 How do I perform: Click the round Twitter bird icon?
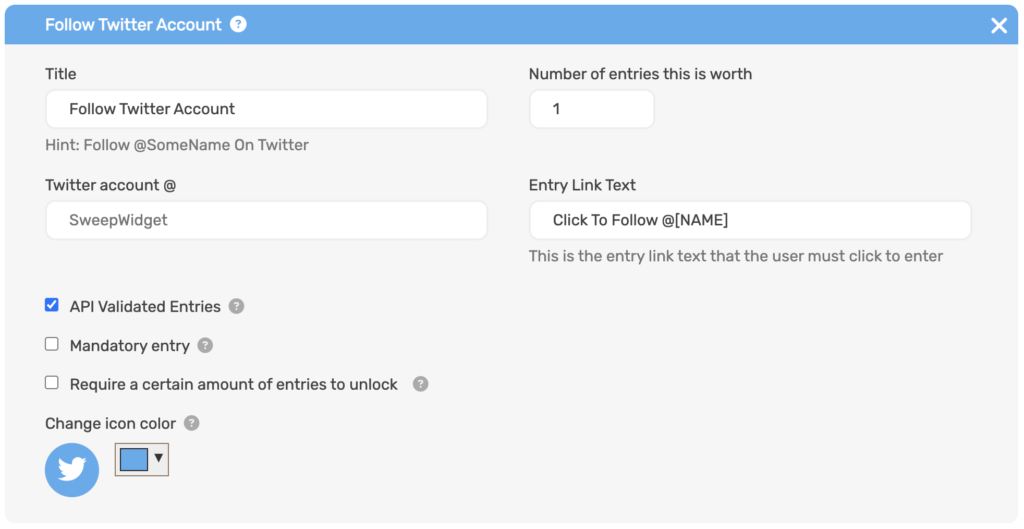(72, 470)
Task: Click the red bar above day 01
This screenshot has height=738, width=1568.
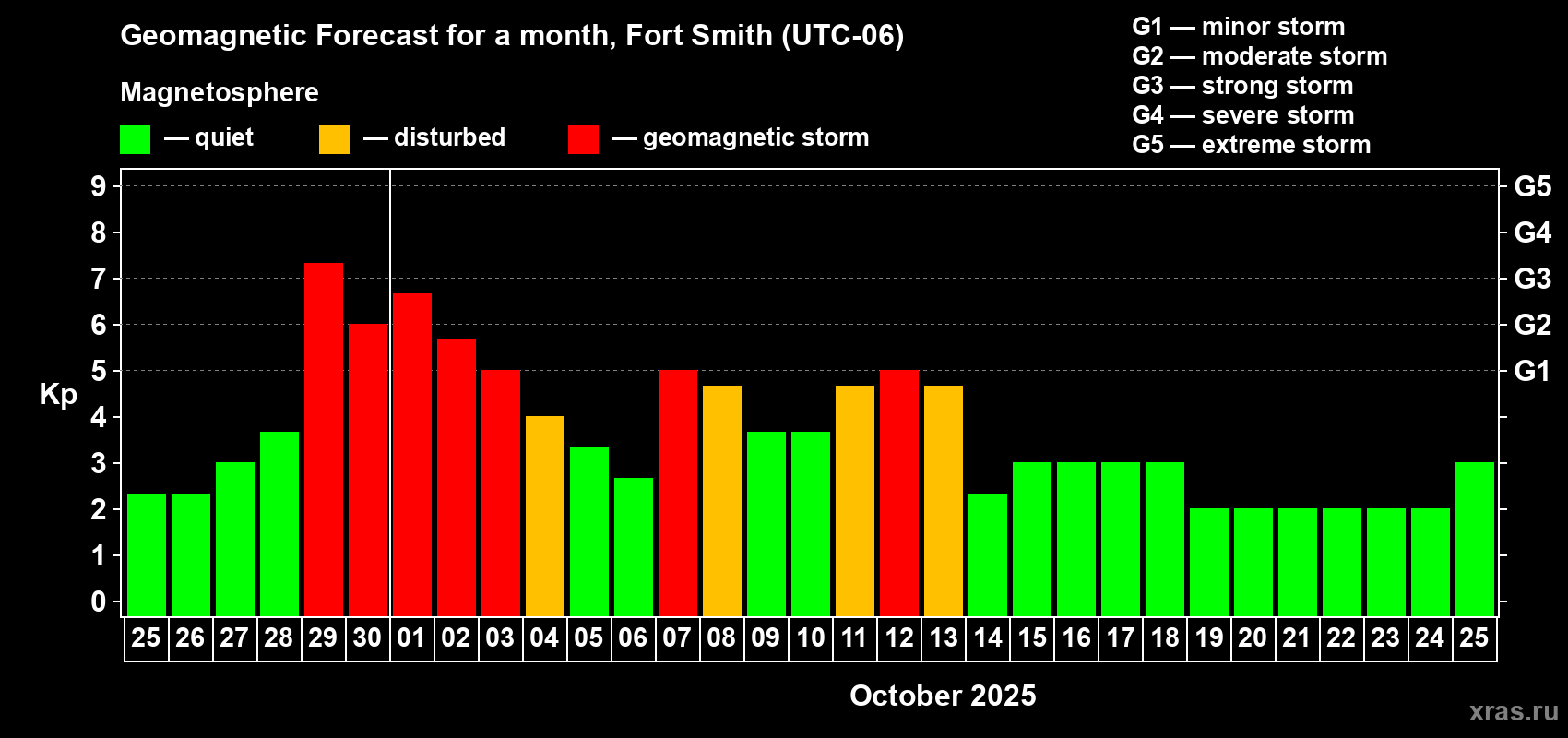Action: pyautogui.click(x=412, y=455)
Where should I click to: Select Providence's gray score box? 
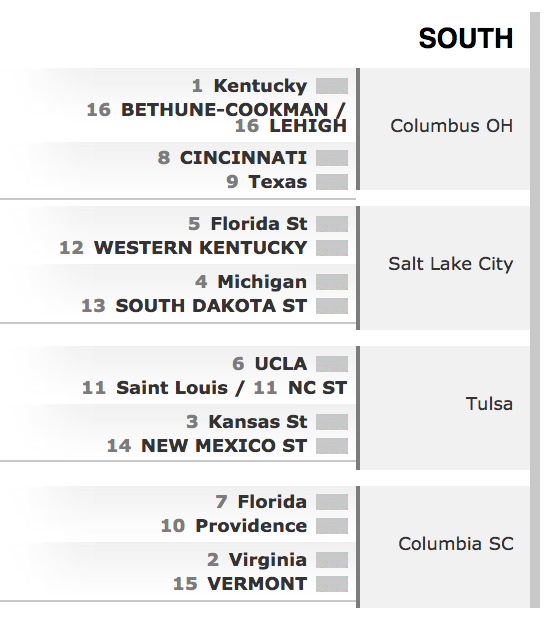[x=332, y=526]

————————

§ **Your assignment**: Copy out exactly the lines from the one with "Task: Click the red bar above day 01" through the end of the listing, both ends included, omitting any picture.

§ **Answer box**:
Task: Click the red bar above day 01
This screenshot has height=738, width=1568.
Action: pyautogui.click(x=412, y=455)
Where should I click to: Select Providence's gray score box? 
[x=332, y=526]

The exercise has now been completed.